Finney as Pelagius 2.0, that's classic. Not only did Finney have issues with God's sovereignty, he had major issues with justification by faith. Sometimes I wonder why he even gets regarded as this great evangelical hero.

Nash Equilibrium said...

Frank: If you are reading this on Friday, stop! Go enjoy your vacation!

Fred Butler said...

There was a meta meltdown?
And I missed it?

I need to get out more often.

Rick Frueh said...

I seen much worse threads. Frustration, as defined by "you didn't come over to my side", is the standard ambiance of the Calvinist/Arminian debate.

Throw out a piece of doctrinal red meat, and there just may be some clean up necessary which was contributed to from all sides. Human beings - I love this game!

olan strickland said...

Frank: "...repent of thinking God isn't really great enough to be in authority over evil without being the author of evil."
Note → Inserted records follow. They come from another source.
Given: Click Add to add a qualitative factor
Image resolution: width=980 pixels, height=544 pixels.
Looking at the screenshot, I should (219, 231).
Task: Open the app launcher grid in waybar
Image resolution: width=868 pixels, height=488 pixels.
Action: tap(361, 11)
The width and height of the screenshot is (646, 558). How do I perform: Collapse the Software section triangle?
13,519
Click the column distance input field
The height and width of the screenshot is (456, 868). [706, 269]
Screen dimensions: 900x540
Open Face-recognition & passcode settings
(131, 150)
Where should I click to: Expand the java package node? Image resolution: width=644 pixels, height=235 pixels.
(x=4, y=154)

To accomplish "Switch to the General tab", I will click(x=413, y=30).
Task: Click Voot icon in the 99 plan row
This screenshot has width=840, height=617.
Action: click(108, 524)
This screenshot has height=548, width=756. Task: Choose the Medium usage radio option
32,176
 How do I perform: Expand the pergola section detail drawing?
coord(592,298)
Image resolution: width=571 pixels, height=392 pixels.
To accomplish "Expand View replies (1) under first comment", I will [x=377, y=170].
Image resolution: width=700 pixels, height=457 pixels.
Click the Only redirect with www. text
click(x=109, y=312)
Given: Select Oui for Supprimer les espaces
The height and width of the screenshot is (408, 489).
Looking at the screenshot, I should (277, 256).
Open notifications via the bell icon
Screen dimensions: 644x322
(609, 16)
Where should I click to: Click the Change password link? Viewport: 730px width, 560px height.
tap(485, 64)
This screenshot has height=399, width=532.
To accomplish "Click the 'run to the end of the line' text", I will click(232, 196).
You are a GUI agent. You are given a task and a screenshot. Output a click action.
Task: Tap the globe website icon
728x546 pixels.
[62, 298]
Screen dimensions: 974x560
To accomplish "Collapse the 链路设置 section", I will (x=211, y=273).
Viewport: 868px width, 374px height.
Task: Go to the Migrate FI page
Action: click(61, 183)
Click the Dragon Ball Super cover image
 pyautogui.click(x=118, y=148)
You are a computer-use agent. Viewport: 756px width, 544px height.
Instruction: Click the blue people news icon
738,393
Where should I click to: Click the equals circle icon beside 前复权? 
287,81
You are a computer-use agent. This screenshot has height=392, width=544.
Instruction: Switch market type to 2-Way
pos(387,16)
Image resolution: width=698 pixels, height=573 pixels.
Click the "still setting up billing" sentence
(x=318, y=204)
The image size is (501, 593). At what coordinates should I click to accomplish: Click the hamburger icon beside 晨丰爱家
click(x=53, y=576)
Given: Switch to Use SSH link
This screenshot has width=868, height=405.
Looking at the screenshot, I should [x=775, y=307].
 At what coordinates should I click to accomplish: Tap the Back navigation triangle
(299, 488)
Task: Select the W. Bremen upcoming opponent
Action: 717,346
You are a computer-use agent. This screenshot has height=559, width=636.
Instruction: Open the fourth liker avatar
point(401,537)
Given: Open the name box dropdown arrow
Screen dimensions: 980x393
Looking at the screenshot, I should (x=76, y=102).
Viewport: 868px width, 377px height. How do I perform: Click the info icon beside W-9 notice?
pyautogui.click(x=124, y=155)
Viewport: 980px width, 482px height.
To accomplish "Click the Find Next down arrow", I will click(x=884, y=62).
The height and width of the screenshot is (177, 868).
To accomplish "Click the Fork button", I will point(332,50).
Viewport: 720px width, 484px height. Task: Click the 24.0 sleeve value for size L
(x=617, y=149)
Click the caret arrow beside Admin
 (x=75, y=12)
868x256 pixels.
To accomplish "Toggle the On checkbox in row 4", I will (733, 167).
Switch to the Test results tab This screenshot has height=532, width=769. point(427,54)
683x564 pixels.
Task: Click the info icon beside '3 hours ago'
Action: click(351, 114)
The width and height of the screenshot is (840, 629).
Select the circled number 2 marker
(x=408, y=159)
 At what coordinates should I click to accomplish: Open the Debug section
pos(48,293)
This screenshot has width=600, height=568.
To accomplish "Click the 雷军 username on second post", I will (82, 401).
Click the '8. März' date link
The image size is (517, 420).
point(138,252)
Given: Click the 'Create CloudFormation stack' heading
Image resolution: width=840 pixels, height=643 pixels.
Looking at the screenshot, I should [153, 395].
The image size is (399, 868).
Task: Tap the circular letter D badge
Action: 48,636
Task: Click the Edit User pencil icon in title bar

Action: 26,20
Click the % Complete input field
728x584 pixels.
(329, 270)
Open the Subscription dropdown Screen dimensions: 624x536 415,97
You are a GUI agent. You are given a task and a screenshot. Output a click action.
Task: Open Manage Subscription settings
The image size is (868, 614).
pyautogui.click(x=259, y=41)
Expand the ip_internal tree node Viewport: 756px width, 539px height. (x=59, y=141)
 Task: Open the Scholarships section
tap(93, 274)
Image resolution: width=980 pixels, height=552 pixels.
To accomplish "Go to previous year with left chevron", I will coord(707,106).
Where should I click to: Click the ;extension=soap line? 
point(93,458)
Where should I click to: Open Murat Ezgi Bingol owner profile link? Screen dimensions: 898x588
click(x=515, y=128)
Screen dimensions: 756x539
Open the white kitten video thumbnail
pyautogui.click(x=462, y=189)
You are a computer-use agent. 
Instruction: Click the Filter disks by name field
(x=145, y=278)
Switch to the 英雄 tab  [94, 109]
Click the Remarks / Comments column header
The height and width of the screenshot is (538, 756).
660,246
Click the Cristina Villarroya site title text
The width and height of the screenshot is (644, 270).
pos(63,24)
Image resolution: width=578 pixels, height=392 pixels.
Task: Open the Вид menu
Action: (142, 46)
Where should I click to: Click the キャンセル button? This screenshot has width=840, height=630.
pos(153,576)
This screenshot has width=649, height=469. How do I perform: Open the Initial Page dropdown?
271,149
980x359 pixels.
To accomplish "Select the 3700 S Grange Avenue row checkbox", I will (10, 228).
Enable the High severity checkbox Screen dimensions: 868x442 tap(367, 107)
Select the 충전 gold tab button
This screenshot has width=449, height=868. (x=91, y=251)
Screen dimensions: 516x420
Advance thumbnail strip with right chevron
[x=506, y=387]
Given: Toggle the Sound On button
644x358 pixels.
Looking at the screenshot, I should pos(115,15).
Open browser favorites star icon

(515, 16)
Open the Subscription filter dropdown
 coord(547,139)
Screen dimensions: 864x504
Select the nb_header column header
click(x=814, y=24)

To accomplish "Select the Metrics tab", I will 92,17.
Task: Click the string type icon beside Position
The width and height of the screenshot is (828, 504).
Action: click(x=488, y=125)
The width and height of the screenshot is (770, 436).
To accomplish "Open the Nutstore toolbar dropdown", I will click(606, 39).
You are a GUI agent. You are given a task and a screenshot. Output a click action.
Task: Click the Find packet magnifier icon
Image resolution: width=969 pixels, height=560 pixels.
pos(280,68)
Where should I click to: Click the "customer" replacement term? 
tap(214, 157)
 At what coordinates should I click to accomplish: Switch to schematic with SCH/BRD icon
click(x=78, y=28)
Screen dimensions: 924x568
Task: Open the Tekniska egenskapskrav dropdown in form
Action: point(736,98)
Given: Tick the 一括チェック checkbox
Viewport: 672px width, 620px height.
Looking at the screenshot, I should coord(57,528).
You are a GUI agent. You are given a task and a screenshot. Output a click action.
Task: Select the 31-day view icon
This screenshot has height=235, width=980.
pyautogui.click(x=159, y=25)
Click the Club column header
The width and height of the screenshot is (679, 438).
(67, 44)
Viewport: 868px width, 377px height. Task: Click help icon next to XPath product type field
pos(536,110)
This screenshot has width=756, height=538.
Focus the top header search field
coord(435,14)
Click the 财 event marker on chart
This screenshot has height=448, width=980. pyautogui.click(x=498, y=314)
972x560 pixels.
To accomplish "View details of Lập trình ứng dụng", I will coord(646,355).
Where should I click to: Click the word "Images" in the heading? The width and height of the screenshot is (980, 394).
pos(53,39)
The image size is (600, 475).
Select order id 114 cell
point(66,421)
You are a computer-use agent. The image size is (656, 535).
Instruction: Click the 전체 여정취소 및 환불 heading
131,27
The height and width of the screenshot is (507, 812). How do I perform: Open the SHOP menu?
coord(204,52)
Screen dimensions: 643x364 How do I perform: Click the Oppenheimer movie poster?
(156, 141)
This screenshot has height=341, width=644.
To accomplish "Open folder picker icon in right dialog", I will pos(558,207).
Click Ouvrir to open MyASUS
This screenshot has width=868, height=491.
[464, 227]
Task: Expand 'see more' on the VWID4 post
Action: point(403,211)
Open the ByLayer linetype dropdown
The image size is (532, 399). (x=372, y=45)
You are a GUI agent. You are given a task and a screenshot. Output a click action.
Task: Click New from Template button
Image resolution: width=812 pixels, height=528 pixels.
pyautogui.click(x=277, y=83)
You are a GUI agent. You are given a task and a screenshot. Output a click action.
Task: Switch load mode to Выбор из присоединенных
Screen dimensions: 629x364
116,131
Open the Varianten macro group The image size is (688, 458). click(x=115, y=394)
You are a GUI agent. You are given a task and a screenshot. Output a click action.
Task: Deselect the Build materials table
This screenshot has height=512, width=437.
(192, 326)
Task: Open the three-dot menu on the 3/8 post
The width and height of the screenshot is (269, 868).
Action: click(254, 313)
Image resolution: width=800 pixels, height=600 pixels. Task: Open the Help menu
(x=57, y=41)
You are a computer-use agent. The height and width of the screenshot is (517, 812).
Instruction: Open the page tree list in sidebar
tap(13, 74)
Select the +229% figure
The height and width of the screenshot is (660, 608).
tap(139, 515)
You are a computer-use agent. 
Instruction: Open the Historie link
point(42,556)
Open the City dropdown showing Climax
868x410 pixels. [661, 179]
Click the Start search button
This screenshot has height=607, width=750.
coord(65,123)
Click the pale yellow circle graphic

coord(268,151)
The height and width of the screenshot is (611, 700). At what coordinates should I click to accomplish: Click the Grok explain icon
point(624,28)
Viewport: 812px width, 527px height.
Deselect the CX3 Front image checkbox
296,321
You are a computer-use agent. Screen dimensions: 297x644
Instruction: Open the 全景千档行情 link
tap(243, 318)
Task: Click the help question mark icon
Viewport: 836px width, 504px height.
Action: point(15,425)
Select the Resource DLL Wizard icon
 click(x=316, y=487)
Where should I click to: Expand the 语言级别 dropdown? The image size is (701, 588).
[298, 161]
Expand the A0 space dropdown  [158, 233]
Amen Frank! God in His sovereignty and His indescribable power and His inscrutable wisdom causes evil to serve His purposes because omnipotence and omniscience has no lack of servants – not even evil can thwart or frustrate the plans of God but must at His bidding accomplish the same – and that without even being able to touch one iota of the immutable holiness of God. So then God is able to cause evil to cause good without causing the evil itself!

A.M. Mallett said...

I am guessing you feel really good about yourself. I am going to add this Neo-Calvinist polemic to the next Wed. evening class. Our recent focus has dealt with the conflict between religious philosophy and evangelical fellowship. It usually results in a lot of prayer time.

Unknown said...

"But here’s the thing: almost none of these people are really “arminian”..."


Just like none of the so called calvinists are really "calvinists"

http://kimriddlebarger.squarespace.com/how-many-points/

Anonymous said...

The first sector of my life (the non-Christian sector) had free will running wild. And straight for hell. As I look back, Free Will was my master and I, the dutiful slave, followed obediently.

The second sector of my life (the Christ seeking sector) finds me obediently following Jesus, as an ever improving apprentice. Thing is, I feel like I'm doing that of my own free will, too.

So, while I am a Calvinist, I can see how some Calvinist' think they are not.

Aric said...

We sort of admit in humility that we are “sinners”, but that label doesn’t imply, for example, real enmity and rejection of God: it only means we make mistakes.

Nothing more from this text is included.